BranchTaken

Hemlock language insights

Practical LR(1) Parsing

Back in the 1980s parsers were predominantly hand-written recursive descent or machine-generated LALR(1). When ANTLR came along, machine-generated LL(k) parsing gained significant mindshare among programmers who found it easier to reason about parsing top-down than bottom-up. While LL(k) parsing is theoretically more limited than LR(k), both approaches can work well in practice, without allowing grammar ambiguity into the mix. Unfortunately the zeitgeist has since shifted toward beautiful abstractions of recursive descent parsing, namely PEGs and parser combinators. And somehow grammar ambiguity has been heavily discounted as a practical problem, to the great peril of the current generation of inexperienced programmers surveying the field.

Laurence Tratt wrote an in-depth blog article about his journey to preferring LR(1) parsing. It’s a valuable read, especially if you currently think that recursive descent parsing should be good enough for any project. His observations on recursive descent, LALR(1), GLR, and LR(1) closely match my own, so for now I won’t tell my own story that differs only in the details.

Full disclosure: even recursive descent parsing has reasonable applications, e.g. for simple data format parsers. GLR can do a passable job in static analysis tools for established languages like C++. But for projects like Hemlock, it’s a terrible risk to incrementally develop a grammar without the guard rails provided by a parser generator. Opportunities for introducing unintended ambiguities abound, so we are using LR(1) parser generation.

LR(1) error reporting/recovery and (projected) solutions

LR(1) parsing is unambiguous and fast, but even once over the hurdles of shift-reduce conflicts and precedence overrides, there’s no denying that there are some challenges to making it work well, particularly with regard to syntax error reporting and recovery.

Our initial plan was to report only the first error during manually triggered compilation. But then the increasingly broad integration of LSP support into open source text editors made it possible for Hemlock to provide a powerful development experience, and error recovery became a requirement. The OCaml-specific Merlin had already been a boon for us during early Hemlock development, so I read an authors’ experience report [1] to learn more about how it works. That paper motivated us to work hard to avoid problems, rather than endlessly working to solve hard problems. For example, macro preprocessing is on Hemlock’s anti-feature list now, but it also motivated Hemlock’s rigid indentation style, viz:

At any point, the recoverer has the choice between synthesizing one more value or consuming a token. Systematically trying both would lead to unacceptable performance. The main heuristic that drives Merlin’s implementation is indentation, on the assumption that lexical indentation follows nesting of constructions in the grammar.

[..]

While the indentation assumption is not true in practice for all indentation styles, this heuristic gives a satisfying behavior most of the time and should work for many languages.

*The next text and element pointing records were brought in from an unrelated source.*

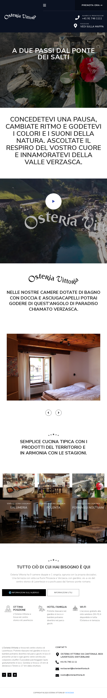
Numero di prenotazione (93, 16)
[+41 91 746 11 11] (57, 662)
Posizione (84, 24)
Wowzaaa (69, 693)
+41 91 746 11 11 (68, 662)
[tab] (24, 592)
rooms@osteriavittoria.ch (72, 675)
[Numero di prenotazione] (77, 17)
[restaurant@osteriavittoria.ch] (57, 669)
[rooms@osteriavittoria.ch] (57, 675)
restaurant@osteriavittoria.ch (74, 668)
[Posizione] (75, 26)
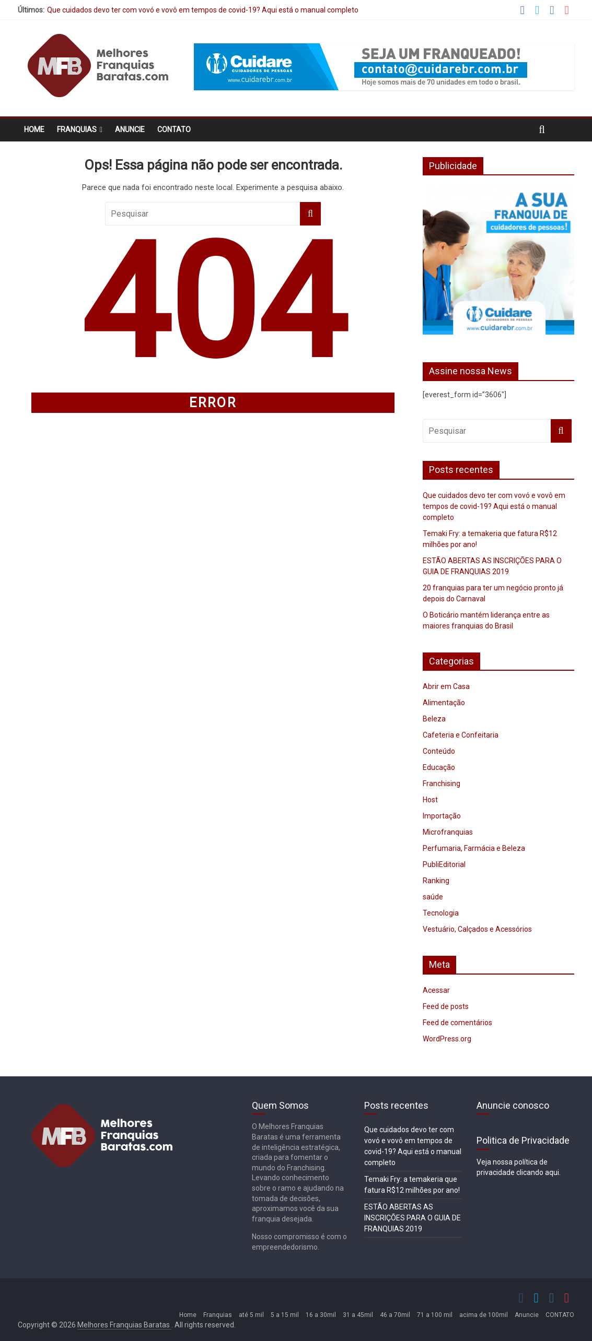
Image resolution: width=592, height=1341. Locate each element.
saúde (433, 897)
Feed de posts (446, 1006)
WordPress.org (447, 1039)
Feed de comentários (457, 1022)
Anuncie (130, 129)
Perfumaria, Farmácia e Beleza (474, 848)
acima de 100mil (483, 1315)
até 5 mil (251, 1315)
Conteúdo (439, 751)
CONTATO (174, 129)
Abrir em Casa (446, 686)
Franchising (441, 783)
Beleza (434, 719)
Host (430, 800)
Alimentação (444, 702)
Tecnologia (441, 913)
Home (34, 129)
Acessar (436, 990)
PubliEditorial (444, 864)
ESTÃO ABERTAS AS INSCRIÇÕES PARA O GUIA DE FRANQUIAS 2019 (412, 1218)
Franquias (77, 129)
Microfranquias (448, 832)
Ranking (436, 880)
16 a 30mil (321, 1315)
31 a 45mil (358, 1315)
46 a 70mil (395, 1315)
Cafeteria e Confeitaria (460, 735)
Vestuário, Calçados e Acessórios (477, 929)
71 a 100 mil (434, 1315)
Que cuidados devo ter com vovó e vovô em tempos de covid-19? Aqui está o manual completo (202, 10)
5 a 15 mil (285, 1315)
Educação (439, 767)
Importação (442, 816)
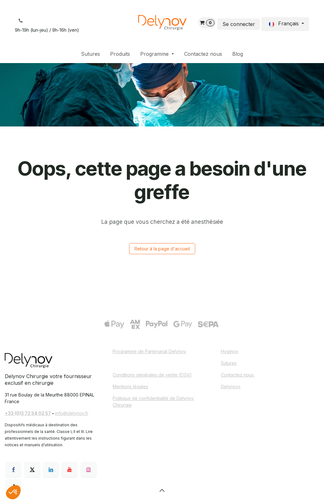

We found the idea behind this heuristic quite compelling, but only much later did we decide to double down on the general idea and make Hemlock’s code indentation semantically meaningful, so that indentation style variation cannot thwart this recovery mechanism. Hemlock requires four-space block indentation, and two-space continuation indentation. (Single-line and \␤ escape hatches exist, but they are only compelling for very limited use cases.) The following Array.filter code serves as a representative indentation example.

let filter ~f t =
    let _, t' = ArrayFoldiMap.to_accum_array (ArrayFoldiMap.init t ~f:(fun _ i _ ->
        let rec fn i elm =
            let i' = succ i
            match f elm with
            | true -> i', elm
            | false -> fn i' (get i' t)
        fn i (get i t)
      ) (count ~f t)) ~init:0
    t'

The Merlin experience report led us to a paper on LR(1) error reporting [2] in the context of Menhir, which is the LR(1) parser generator that Merlin and OCaml use. The paper presents what I would describe as a brute force approach, and while quite effective, it appears to require quite a lot of manual effort that would be an ongoing burden for a rapidly evolving grammar (a near certainty for any immature programming language). Nonetheless, this was our best hope for Hemlock until we encountered a recovery approach based on minimum-cost repair sequences [3, 4]. We are excited to implement this approach because we think it will improve both error reporting and recovery.

Citations/footnotes

  1. Frédéric Bour, Thomas Refis, and Gabriel Scherer, “Merlin: A Language Server for OCaml (Experience Report),” Proc. ACM Program. Lang. Vol. 2. ICFP, Article 103, September 2018. 

  2. François Pottier, “Reachability and error diagnosis in LR(1) parsers,” International Conference on Compiler Construction (CC), pages 88—98, March 2016. 

  3. Lukas Diekmann and Laurence Tratt, “Don’t Panic! Better, Fewer, Syntax Errors for LR Parsers,” 34th European Conference on Object-Oriented Programming (ECOOP 2020), Article No. 6, pages 6:1–6:32. 

  4. Hey, that’s the second reference to Laurence Tratt in this blog post! I didn’t notice the overlap until entering the citations.